■ Exercise goal ■
Word for word, retype the lines from the one containing "Open Accessibility settings icon" to the last line of the data below, both ends included.

Stored entries:
★ ★ ★

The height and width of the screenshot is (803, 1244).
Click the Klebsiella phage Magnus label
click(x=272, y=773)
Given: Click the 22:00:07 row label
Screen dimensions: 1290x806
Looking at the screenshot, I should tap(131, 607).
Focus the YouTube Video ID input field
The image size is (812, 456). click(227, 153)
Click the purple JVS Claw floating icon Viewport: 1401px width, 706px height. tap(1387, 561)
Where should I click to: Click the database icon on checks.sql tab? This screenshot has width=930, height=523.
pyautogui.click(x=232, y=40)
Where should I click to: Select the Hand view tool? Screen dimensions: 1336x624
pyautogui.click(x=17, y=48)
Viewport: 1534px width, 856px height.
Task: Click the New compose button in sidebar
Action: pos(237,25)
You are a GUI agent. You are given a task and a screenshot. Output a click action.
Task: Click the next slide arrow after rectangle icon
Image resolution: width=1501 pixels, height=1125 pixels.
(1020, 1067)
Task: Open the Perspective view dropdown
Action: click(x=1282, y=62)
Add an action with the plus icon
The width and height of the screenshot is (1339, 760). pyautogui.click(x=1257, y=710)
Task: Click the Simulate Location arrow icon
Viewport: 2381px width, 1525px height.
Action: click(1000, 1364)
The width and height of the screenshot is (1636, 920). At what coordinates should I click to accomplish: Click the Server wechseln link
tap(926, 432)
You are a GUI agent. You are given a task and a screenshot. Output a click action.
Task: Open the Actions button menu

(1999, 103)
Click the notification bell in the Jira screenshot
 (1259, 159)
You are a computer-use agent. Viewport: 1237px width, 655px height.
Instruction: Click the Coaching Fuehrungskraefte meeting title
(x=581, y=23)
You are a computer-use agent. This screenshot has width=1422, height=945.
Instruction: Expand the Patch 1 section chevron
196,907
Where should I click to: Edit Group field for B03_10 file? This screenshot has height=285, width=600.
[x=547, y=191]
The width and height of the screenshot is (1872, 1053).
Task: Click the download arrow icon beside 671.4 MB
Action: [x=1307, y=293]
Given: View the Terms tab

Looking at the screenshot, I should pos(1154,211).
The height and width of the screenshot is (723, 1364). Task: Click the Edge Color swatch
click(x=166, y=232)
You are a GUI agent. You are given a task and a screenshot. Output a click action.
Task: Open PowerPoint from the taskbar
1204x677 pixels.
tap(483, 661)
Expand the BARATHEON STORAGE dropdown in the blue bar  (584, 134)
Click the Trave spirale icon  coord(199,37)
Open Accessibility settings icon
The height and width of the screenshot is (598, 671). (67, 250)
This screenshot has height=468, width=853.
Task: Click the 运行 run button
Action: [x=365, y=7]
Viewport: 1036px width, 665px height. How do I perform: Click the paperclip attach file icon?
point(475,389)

★ ★ ★

■ Your response ■
Open Accessibility settings icon
The height and width of the screenshot is (598, 671). (67, 250)
This screenshot has height=468, width=853.
Task: Click the 运行 run button
Action: [x=365, y=7]
Viewport: 1036px width, 665px height. How do I perform: Click the paperclip attach file icon?
point(475,389)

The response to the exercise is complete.